Deutsche Bank staff saw suspicious activity in Trump, Kushner accounts

David Enrich, The New York Times

Posted at May 20 2019 07:56 AM

President Trump's son-in-law and senior adviser Jared Kushner waves to someone in the crowd as he waits to hear his wife Ivanka Trump speak at the Milken Institute's 22nd annual Global Conference in Beverly Hills, California, US, April 29, 2019. Mike Blake, Reuters

JACKSONVILLE, Florida — Anti-money laundering specialists at Deutsche Bank recommended in 2016 and 2017 that multiple transactions involving legal entities controlled by Donald Trump and his son-in-law, Jared Kushner, be reported to a federal financial-crimes watchdog.

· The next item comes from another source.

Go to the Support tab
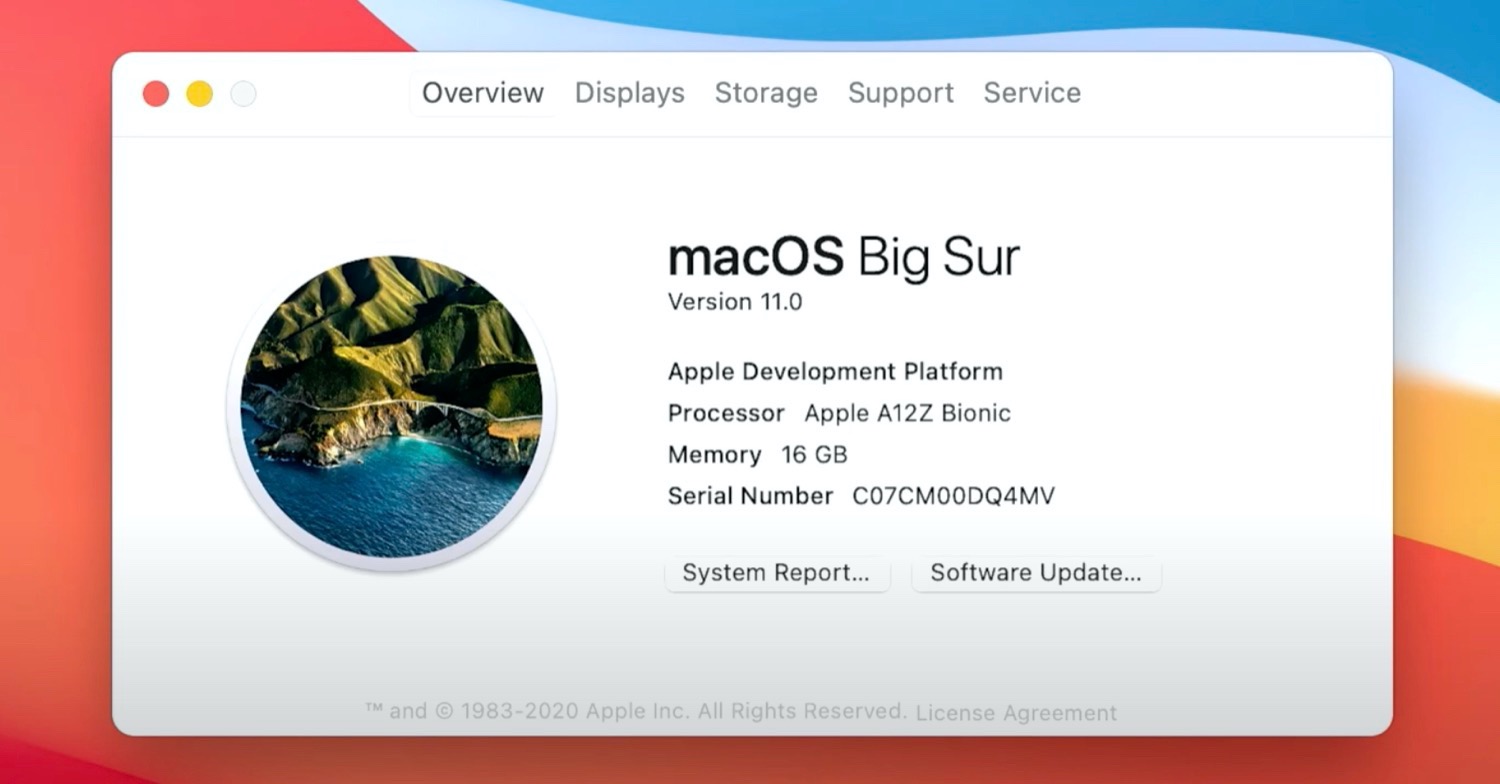This screenshot has width=1500, height=784. [x=901, y=93]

The transactions, some of which involved Trump’s now-defunct foundation, set off alerts in a computer system designed to detect illicit activity, according to five current and former bank employees.

Compliance staff members who then reviewed the transactions prepared so-called suspicious activity reports that they believed should be sent to a unit of the Treasury Department that polices financial crimes.

But executives at Deutsche Bank, which has lent billions of dollars to the Trump and Kushner companies, rejected their employees’ advice. The reports were never filed with the government.

The nature of the transactions was not clear. At least some of them involved money flowing back and forth with overseas entities or individuals, which bank employees considered suspicious.

Real estate developers like Trump and Kushner sometimes do large, all-cash deals, including with people outside the United States, any of which can prompt anti-money laundering reviews. The red flags raised by employees do not necessarily mean the transactions were improper. Banks sometimes opt not to file suspicious activity reports if they conclude their employees’ concerns are unwarranted.

But former Deutsche Bank employees said the decision not to report the Trump and Kushner transactions reflected the bank’s generally lax approach to money laundering laws. The employees — most of whom spoke on the condition of anonymity to preserve their ability to work in the industry — said it was part of a pattern of the bank’s executives rejecting valid reports to protect relationships with lucrative clients.

“You present them with everything, and you give them a recommendation, and nothing happens,” said Tammy McFadden, a former Deutsche Bank anti-money laundering specialist who reviewed some of the transactions. “It’s the D.B. way. They are prone to discounting everything.”